Mood Booster | What You Need Know About Serotonin

Mood Booster | What You Need Know About Serotonin

  • Kathy Sexton
  • 01/12/24

Mood Booster | What You Need Know About Serotonin 

Your Home & Lifestyle Magazine

When a chemical in the body is considered an all-natural mood booster, you may want to take notice. In fact, when you’re feeling happy and at ease, you’re likely feeling the effects of serotonin. The hormone is the driving factor behind boosting your mood (among other things) and for that alone, it’s worth knowing exactly why it’s so important to your overall health. Here’s a look at what you need to know about serotonin and tips on how to boost it.

It’s a Happy Hormone

According to researchers, serotonin plays a major role in regulating your mood and overall demeanor—hence why it’s considered a happy hormone. In fact, it’s so powerful in regulating moods that research has found low levels of the chemical in the brain are linked to depression. Researchers, though, are unsure if it’s the classic case of the chicken before the egg: do low levels of serotonin cause depression, or does depression instigate a drop in serotonin levels? What we do know, though, is that the higher one’s serotonin levels are, the happier they tend to be.

What Does It Affect?

Serotonin, of course, affects moods but it also plays a major role in other facets of health including sexual health, sleep, stress response, blood clotting ability, body temperature, digestion, memory, and more. Sleep health, for example, is one important part that serotonin influences. According to the Cleveland Clinic, dopamine and serotonin combine to determine how well and how long you actually sleep. Likewise, bodies also need serotonin to create melatonin, which is a hormone that regulates your sleep-wake cycle; without it, overall sleep quality can be impacted in a negative way.

How Do You Boost It?

It’s possible that exercising—walking, biking, weight lifting, cycling, swimming—can naturally increase levels.
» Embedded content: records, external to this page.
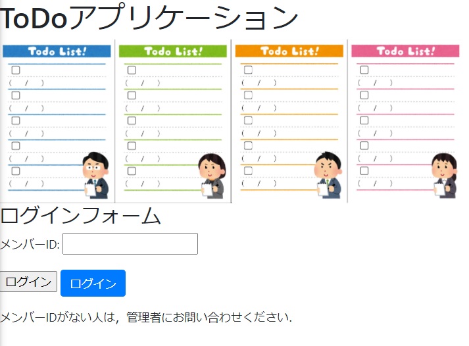Screen dimensions: 469x346
Task: Check the last checkbox in blue list
Action: point(16,171)
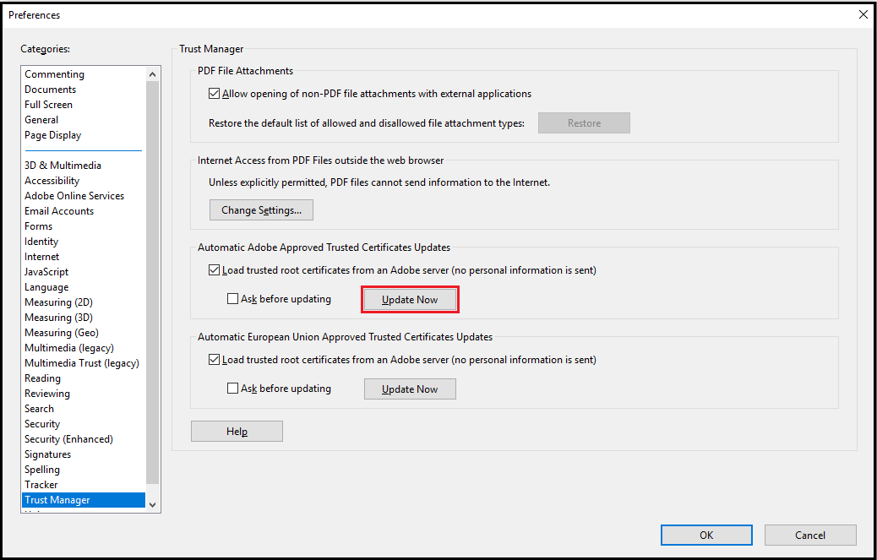Disable loading trusted root certificates from Adobe server
877x560 pixels.
[215, 269]
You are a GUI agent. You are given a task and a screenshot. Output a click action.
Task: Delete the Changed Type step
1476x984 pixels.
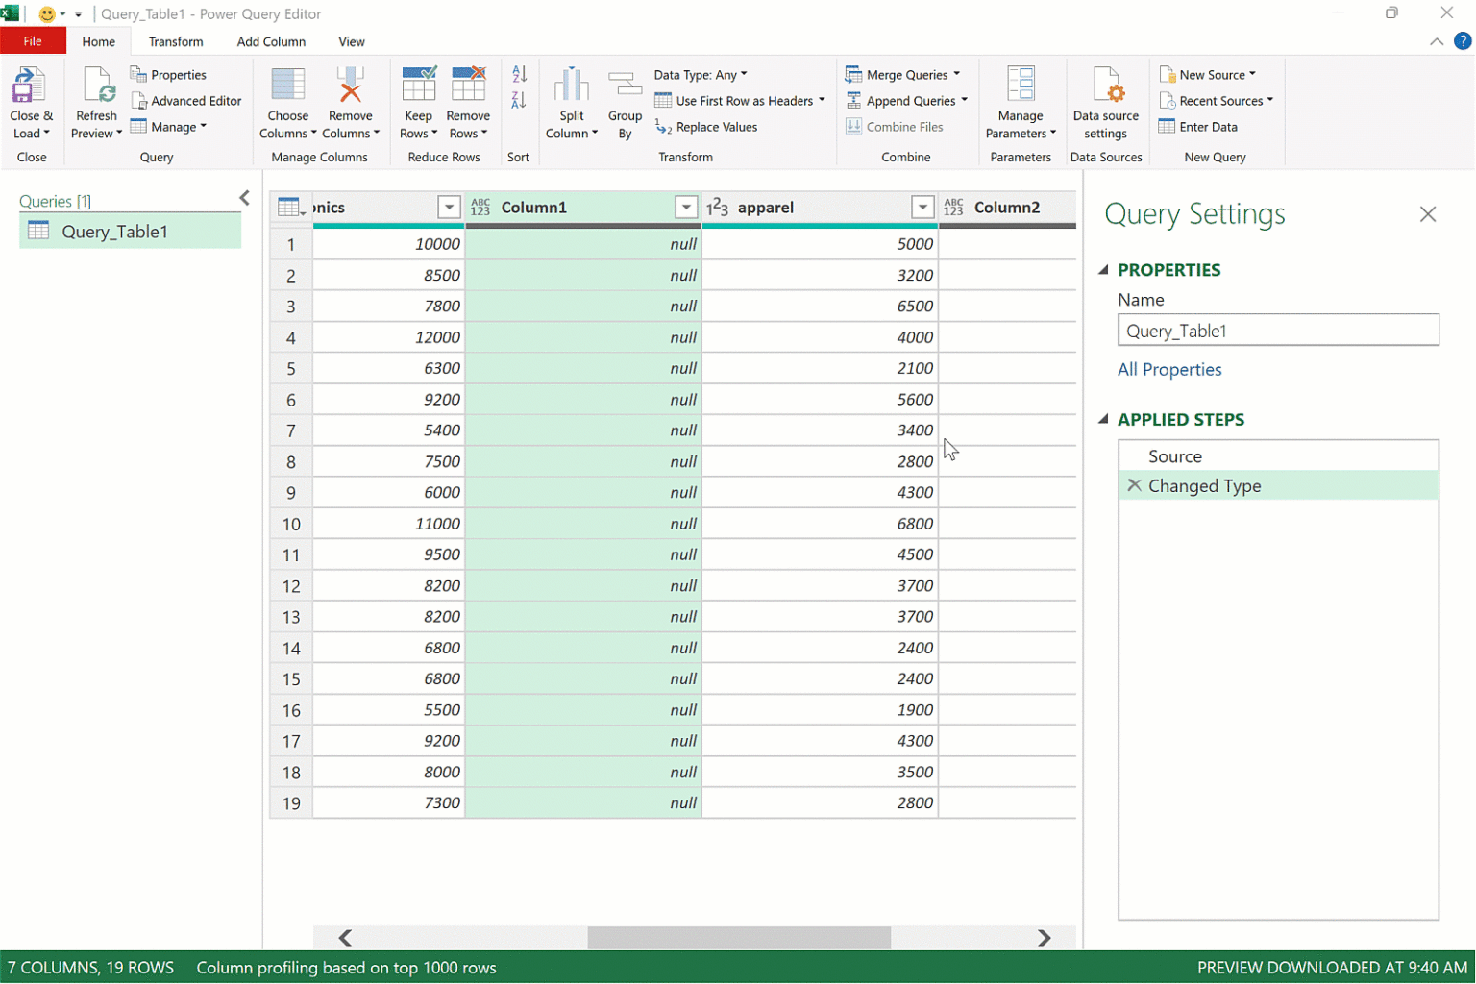1134,486
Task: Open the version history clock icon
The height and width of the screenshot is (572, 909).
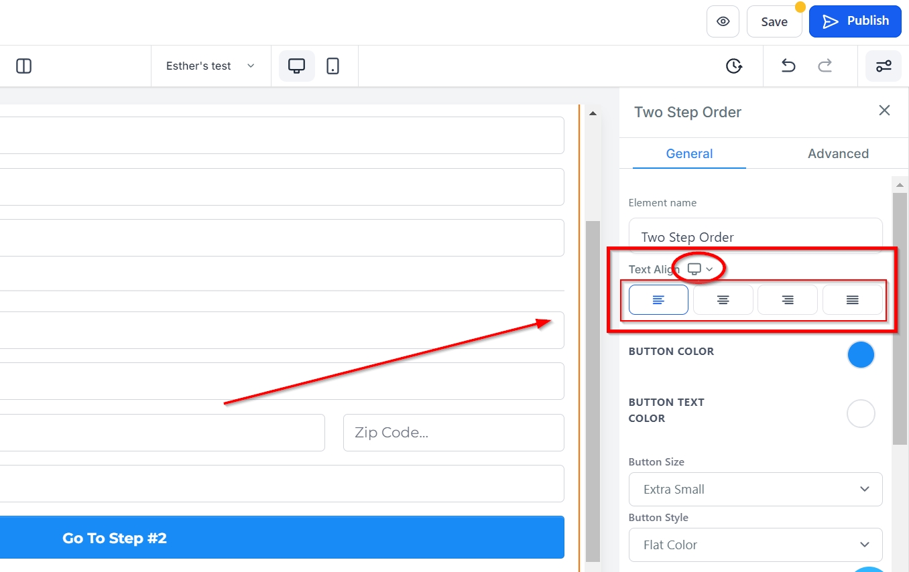Action: [x=734, y=66]
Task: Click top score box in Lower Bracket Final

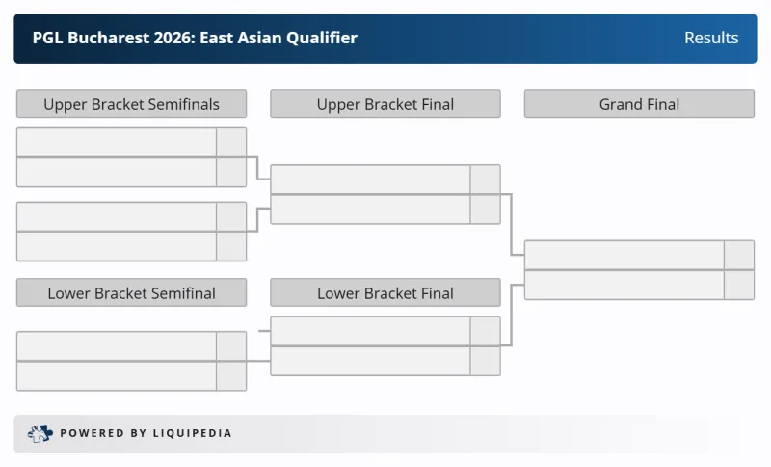Action: (x=486, y=331)
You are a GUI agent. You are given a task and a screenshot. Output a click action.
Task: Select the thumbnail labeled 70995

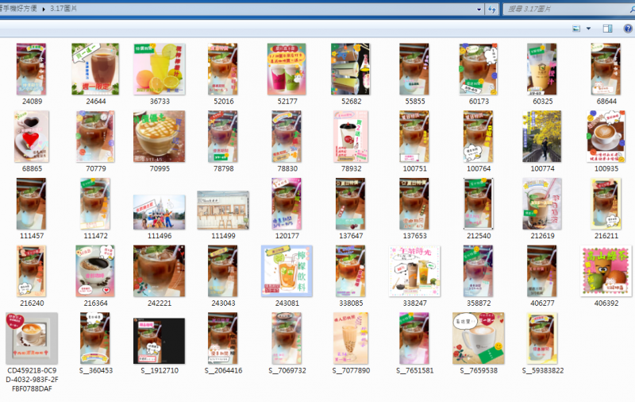click(159, 137)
Several studies indicate that any type of exercise, vigorous or less intensive, can have the same effect on boosting serotonin levels.

In addition to exercising, many foods can help. Foods such as salmon, eggs, cheese, pineapple, tofu, and more are chock-full of tryptophan, which is an amino acid from which serotonin is made. By increasing consumption of these tryptophan-rich foods, serotonin levels may increase on their own.

Increasing your exposure to sunlight may also aid in boosting your levels. Vitamin D exposure via the sun is important to the body for a whole host of reasons other than increased serotonin. (See the sidebar for more on how vitamin D affects your overall health.) One of the more effective prescription ways to increase serotonin is via antidepressants, which are called selective serotonin reuptake inhibitors (SSRIs). Per the Cleveland Clinic, these work by increasing serotonin levels in the brain.

If you decide you’re in need of a little boost, the great news is that levels of this happy hormone can be raised in a variety of ways. Your doctor can better help guide you to the best choice for you.

vitamin d.

Getting enough vitamin D is crucial to helping your body work at full speed. This powerhouse vitamin is vital to overall bone health (it helps restore and maintain calcium in bones), immune function, muscle movement, bone strength, and more. It also plays a major role in warding off infections and diseases—everything from the common cold to diabetes and dementia. Unfortunately, though, it’s often one of the most deficient vitamins. The two big causes for low vitamin D: poor nutrition and lack of sunlight.

Thankfully, a few simple tweaks to diet and lifestyle can help alleviate vitamin D deficiencies. The primary natural source is sun exposure—from May to September just fifteen to twenty minutes in the sun sans sunscreen can help boost levels. (Most sunscreens block the beneficial vitamin D from the sun’s rays.) Outside of sun exposure, incorporating vitamin D–rich foods daily into your diet is just as helpful. Foods such as fatty, oily fish like salmon are a great source, while supplements can also help. Contact your doctor, as always, to test your levels and determine how to proceed.